Passage to read:
******************************

Establish savings goals

Working toward specific savings goals makes you much more likely to save regularly. If you currently save whatever is left from your paycheck, there's a good chance your savings aren't growing as fast as you'd like. 

Think about what you would like to save toward — whether it's a home down payment, further education costs, a new vehicle, or a business idea — and set some concrete targets.

Come up with a figure for each goal, set a deadline, and decide how much you can comfortably save for each goal. It may not be possible to save for everything at once, so you may have to prioritize what's most important for you. 

Work on career progression

One of the best things you can do to improve your financial situation is work on career progression. This could mean finding a new job, retraining for a higher-paying field, or creating a progression plan for your current company. 

By investing in yourself, you can increase your earning potential over time, which is especially important to help you progress and combat rising inflation.

Don't forget retirement

It may be a long way off, but the best time to start saving for retirement is as early as possible. If you haven't already, make sure you're taking full advantage of employer contributions to your retirement. 

You can also save additional money toward a private retirement account, so you're better set up later in life. 

Invest wisely

Saving is important, but to build wealth and protect your future, investing is the way to really grow your money. 

Investing can be intimidating at first, but a simple way to start is to invest through a trusted platform like Vanguard and pick an index fund that spreads your risk rather than investing in individual stocks.

Be aware that any investments have the potential to decrease in value as well as increase. In other words, you could lose money. However, if you're consistent and patient, you should see your investments grow over time. Just make sure you're not investing money you need in the short term, and be conscious that investing is not a get-rich-quick scheme.  

Take advantage of low life insurance prices

The younger you are when you start a life insurance policy, the cheaper your premiums will be. If you are married, have children, or own property, a life insurance policy is important to protect yourself and your family in the event of illness or even death.

******************************

Source material:

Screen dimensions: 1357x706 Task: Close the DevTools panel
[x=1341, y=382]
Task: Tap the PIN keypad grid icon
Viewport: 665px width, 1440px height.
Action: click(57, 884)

******************************

Complete the following:
a) Summarize the personal finance tips in two sentences.
b) According to the personal finance tips, what kind of fund is a simple way to start investing?

Expected outputs:
a) The personal finance tips advise setting concrete savings goals with figures and deadlines, working on career progression to raise earning potential, and starting retirement savings as early as possible. They also recommend investing consistently and patiently, for example through an index fund, and starting a life insurance policy young, when premiums are cheaper.

b) An index fund that spreads your risk.